Why reproducibility matters
Drift detection requires comparing outputs across time and users. If two runs of the same prompt produce different outputs due to sampling randomness (not a model change), we can't distinguish real drift from noise.
Pramana defaults
| Parameter | Default | Purpose |
|---|---|---|
temperature | 0.0 | Eliminates sampling randomness |
seed | 42 | Fixed RNG state for providers that support it |
Provider comparison
| Provider | Temperature | Seed | Reproducibility | Recommended |
|---|---|---|---|---|
| OpenAI API | enforced | enforced | high | Yes — scientific drift detection |
| Anthropic API | enforced | ignored | low | No — non-deterministic even at temp=0 |
| Claude Code | hint only | N/A | low | No — uses temp=1.0 by default |
| Google Gemini | enforced | enforced | TBD | Under evaluation |
OpenAI
Full reproducibility support. Same seed + same system_fingerprint = identical output.
response = await client.chat.completions.create(
model="gpt-5.2",
messages=[{"role": "user", "content": "prompt"}],
temperature=0.0,
seed=42
)
system_fingerprintchanges only on infrastructure updates (rare)- Temperature and seed are enforced at the API level
- Some reasoning models (o1, o3) reject these parameters — Pramana handles this by retrying without them and logging a warning
Source: OpenAI Cookbook
Anthropic
The API accepts a seed parameter but silently ignores it. Official documentation states: "even with temperature=0.0, results will not be fully deterministic."
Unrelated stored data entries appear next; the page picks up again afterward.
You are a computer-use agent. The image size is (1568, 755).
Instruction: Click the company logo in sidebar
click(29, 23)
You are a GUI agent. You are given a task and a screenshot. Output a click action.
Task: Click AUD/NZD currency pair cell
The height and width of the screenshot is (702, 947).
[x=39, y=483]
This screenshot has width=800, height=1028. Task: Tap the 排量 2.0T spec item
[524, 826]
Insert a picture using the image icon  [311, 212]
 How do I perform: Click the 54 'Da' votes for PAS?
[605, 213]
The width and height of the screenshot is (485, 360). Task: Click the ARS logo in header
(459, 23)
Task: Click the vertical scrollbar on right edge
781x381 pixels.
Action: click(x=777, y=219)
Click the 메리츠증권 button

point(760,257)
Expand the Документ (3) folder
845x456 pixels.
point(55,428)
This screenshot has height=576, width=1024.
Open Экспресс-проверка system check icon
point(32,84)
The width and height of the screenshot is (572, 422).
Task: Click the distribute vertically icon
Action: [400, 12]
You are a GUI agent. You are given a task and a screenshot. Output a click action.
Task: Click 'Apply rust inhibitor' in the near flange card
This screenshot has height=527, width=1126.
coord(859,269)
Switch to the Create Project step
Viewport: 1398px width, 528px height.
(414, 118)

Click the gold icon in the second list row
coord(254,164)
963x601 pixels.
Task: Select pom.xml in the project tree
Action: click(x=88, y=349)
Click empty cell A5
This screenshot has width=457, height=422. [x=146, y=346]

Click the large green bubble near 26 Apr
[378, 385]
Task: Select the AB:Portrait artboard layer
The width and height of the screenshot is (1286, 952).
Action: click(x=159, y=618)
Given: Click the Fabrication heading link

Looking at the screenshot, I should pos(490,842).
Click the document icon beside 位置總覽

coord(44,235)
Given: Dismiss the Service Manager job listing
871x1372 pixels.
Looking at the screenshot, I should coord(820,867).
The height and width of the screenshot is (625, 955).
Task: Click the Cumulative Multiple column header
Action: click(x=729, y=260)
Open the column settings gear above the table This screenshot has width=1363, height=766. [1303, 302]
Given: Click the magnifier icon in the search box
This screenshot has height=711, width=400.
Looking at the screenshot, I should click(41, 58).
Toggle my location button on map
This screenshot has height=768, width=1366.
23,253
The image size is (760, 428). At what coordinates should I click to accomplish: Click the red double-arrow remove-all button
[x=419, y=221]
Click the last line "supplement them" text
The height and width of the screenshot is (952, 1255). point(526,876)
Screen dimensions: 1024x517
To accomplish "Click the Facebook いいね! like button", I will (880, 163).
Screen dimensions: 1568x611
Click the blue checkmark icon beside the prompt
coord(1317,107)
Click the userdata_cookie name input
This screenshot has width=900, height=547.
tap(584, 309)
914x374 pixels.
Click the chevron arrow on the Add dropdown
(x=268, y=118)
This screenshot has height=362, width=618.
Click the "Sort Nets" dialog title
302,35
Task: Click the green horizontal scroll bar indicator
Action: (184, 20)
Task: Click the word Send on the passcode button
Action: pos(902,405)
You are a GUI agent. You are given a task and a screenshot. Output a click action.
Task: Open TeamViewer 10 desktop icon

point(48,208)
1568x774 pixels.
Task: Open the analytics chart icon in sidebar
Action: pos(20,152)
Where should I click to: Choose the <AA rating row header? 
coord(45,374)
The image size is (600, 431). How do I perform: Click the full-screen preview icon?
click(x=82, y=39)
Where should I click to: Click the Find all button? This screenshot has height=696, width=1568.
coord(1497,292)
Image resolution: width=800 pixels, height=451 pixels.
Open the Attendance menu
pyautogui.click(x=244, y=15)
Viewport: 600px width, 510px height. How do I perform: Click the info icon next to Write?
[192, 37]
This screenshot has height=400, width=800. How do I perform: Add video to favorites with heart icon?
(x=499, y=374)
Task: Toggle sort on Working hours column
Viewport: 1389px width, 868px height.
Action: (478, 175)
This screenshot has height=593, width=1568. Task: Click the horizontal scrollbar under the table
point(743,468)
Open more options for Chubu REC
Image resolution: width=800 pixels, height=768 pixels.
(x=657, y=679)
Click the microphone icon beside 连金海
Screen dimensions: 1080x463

response = await client.messages.create(
model="claude-opus-4-6",
messages=[{"role": "user", "content": "prompt"}],
temperature=0.0
# seed not supported
)
- No
system_fingerprintequivalent - No reproducibility guarantees at any temperature
Source: Anthropic API docs
Claude Code (subscription)
Uses temperature=1.0 by default. Parameters are passed as text hints in the prompt, not enforced by the API.
- No temperature or seed parameters in the SDK
- Non-deterministic by design
- Suitable for exploratory testing only
Recommendations
For scientific drift detection
export OPENAI_API_KEY="sk-..."
pramana run --tier comprehensive --model gpt-5.2 --temperature 0.0 --seed 42
For exploratory testing
# Any provider works, but results are not reproducible
pramana run --tier cheap --model claude-opus-4-6
Consistent defaults ≠ reproducibility
Claude Code uses temperature=1.0 for all users (a consistent default). But consistent defaults do not mean reproducible outputs — the sampling process is still non-deterministic. Two runs with identical inputs and parameters can produce different outputs.
Verifying reproducibility
Run the test suite to verify assertion logic and provider wiring:
pytest tests/
For empirical variance measurement, run the same eval multiple times and compare result hashes.